P2RY12-Inhibitors Reduce Cancer-Associated Thrombosis and Tumor Growth in Pancreatic Cancers.

Platelet function can be modified by cancer cells to support tumor growth, causing alterations in the delicate hemostatic equilibrium. Cancer-cell and platelet interactions are one of the main pillars of Trousseau's syndrome: a paraneoplastic syndrome with recurring and migrating episodes of thrombophlebitis. Altogether, this leads to a four-fold risk of thrombotic events in cancer patients, which in turn, portend a poor prognosis. We previously demonstrated that anti-P2RY12 drugs inhibit cancer-associated-thrombosis and formation of tumor metastasis in pancreatic cancer models. Here, we aimed to (1) compare the effects of aspirin and clopidogrel on pancreatic cancer prevention, (2) characterize the effects of clopidogrel (platelet P2RY12 inhibitor) on cancer-associated thrombosis and cancer growth in vivo, (3) determine the effect of P2RY12 across different digestive-tract cancers in vitro, and (4) analyze the expression pattern of P2RY12 in two different cancer types affecting the digestive system. Clopidogrel treatment resulted in better survival rates with smaller primary tumors and less metastasis than aspirin treatment. Clopidogrel was also more effective than aspirin at dissolving spontaneous endogenous thrombi in our orthotopic advanced cancer mouse model. P2RY12 expression gives pancreatic adenocarcinomas proliferative advantages. In conclusion, we propose the hypothesis that clopidogrel should be further studied to target and prevent Trousseau's syndrome; as well as diminish cancer growth and spread. However, more studies are required to determine the implicated pathways and effects of these drugs on cancer development.

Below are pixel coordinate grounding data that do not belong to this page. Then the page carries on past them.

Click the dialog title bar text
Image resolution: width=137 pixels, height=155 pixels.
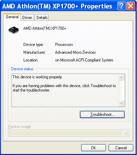57,6
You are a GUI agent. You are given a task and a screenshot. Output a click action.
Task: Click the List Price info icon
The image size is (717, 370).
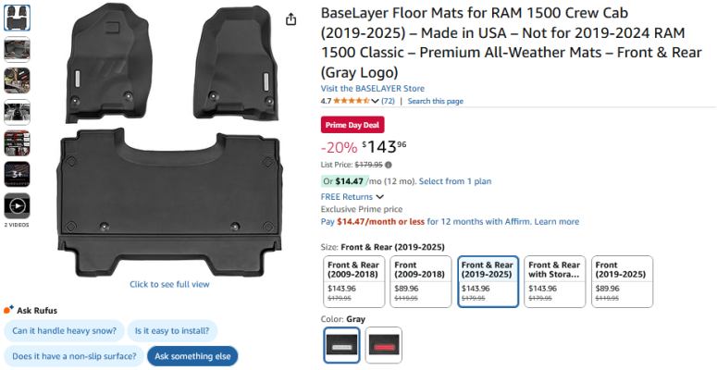[x=389, y=165]
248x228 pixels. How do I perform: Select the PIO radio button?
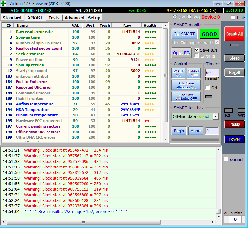click(x=189, y=17)
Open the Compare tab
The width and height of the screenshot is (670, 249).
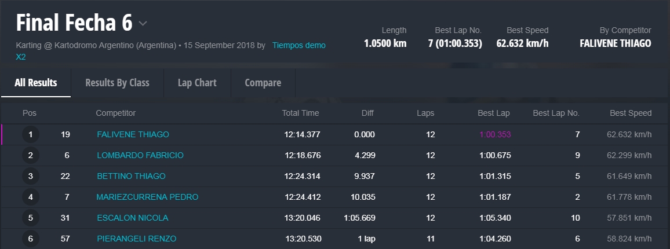263,83
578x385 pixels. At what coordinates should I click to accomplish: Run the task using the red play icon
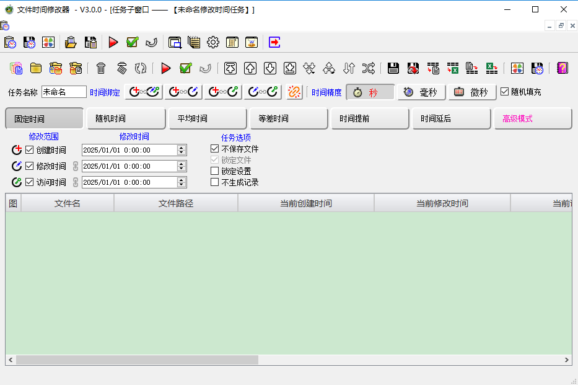113,42
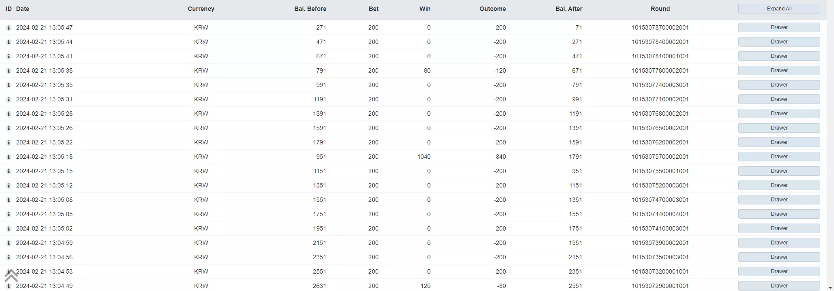
Task: Open Drawer for round 10153075700002001
Action: [779, 157]
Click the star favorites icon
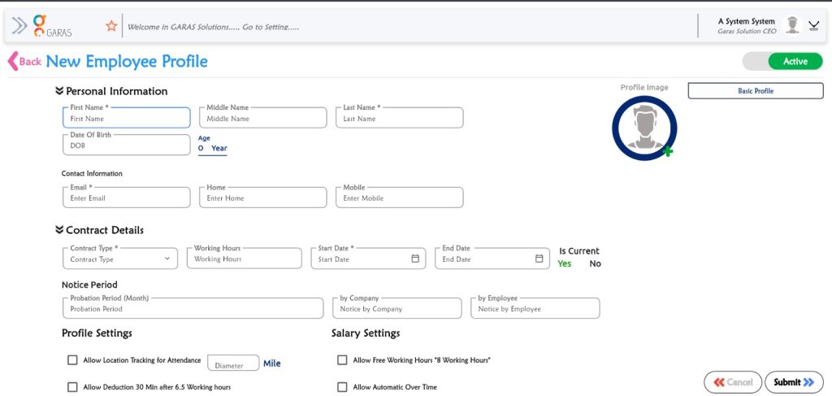This screenshot has height=396, width=832. 111,26
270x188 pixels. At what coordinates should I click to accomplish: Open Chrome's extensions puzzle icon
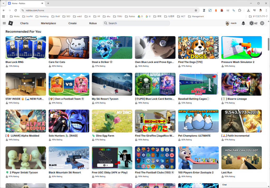(x=239, y=10)
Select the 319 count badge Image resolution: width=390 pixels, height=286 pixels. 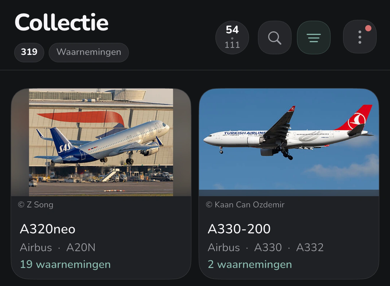point(29,52)
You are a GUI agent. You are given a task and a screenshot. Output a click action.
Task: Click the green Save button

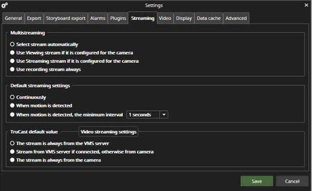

Cancer animal models in thrombosis research.

The cancer-thrombosis relationship has been established for decades, in both cancer biology and in the clinical signs and symptoms seen in cancer patients (thrombosis in cancer patients has been associated with a worse prognosis and survival). As the link between the pathologies becomes clearer, so does the need to develop models that enable researchers to study them simultaneously in vivo. Mouse models have often been used, and they have helped determine molecular pathways between cancer spread and thrombosis in humans. This review is a summary of the current literature that describes the use of cancer mouse models in thrombosis research. We included cancer models that are not yet used in thrombosis research, but that can positively impact this area of research in the near future. We describe the most commonly used techniques to generate thrombosis as well as the mouse strains and cancer cell types that are commonly used along with inoculation techniques. We endeavoured to create a compendium of the different mouse models that are beneficial for cancer-thrombosis research, as understanding these mechanisms is crucial for creating better and more effective treatments for thrombosis in cancer patients.

Platelets, Thrombo-Inflammation, and Cancer: Collaborating With the Enemy.

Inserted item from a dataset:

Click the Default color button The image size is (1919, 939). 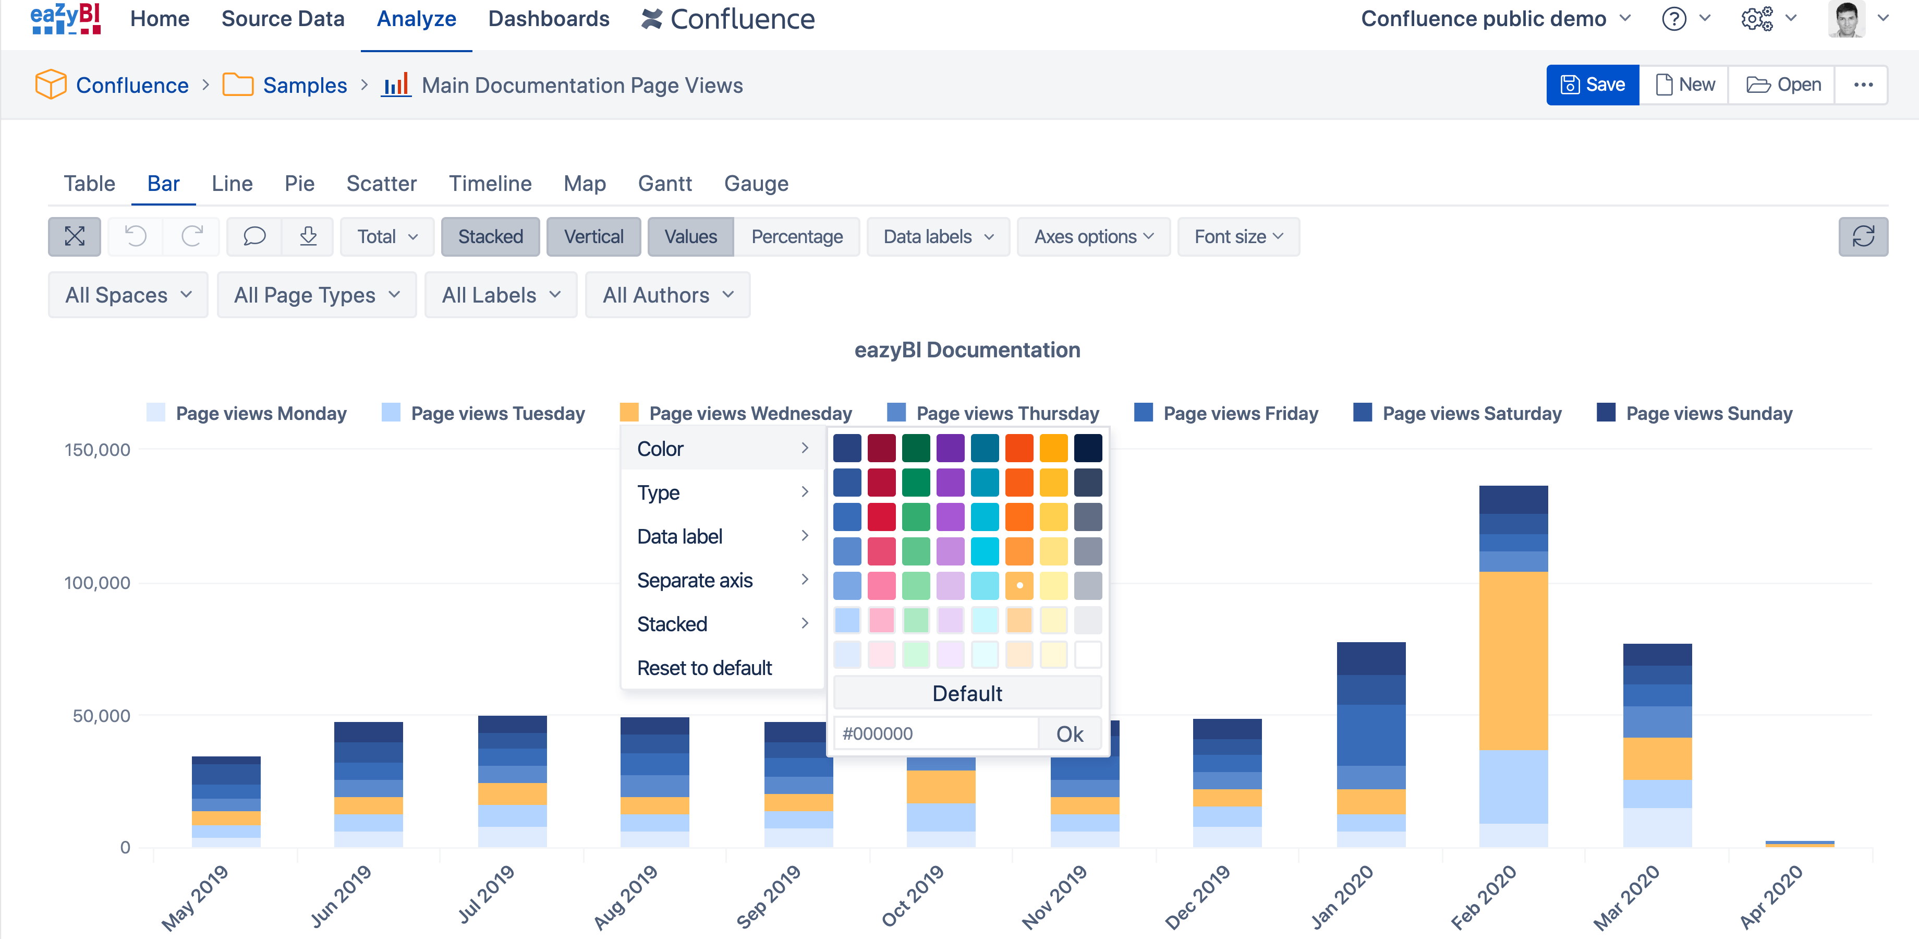[x=967, y=693]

Platelets are small anucleate cells present in the blood stream, their typical role in primary hemostasis has been well-described. However, new evidence suggests that they have critically important roles in cancer progression and inflammation. Cancer cells can activate platelets, thus using them as physical shields from blood shear forces and natural killer (NK) cells. The activated platelets may also regulate hematopoietic and immune cell migration toward the tumor site; therefore, contributing to the cancer-associated inflammation. The activation of platelets by cancer cells may also contribute to metastasis and cancer progression by stimulating deep venous thrombosis and neutrophil extracellular trap formations (NETs) that "hide" cancer cells. We strived to review the current literature to dissect the role of platelets in cancer-associated thrombosis and tumor microenvironment inflammation.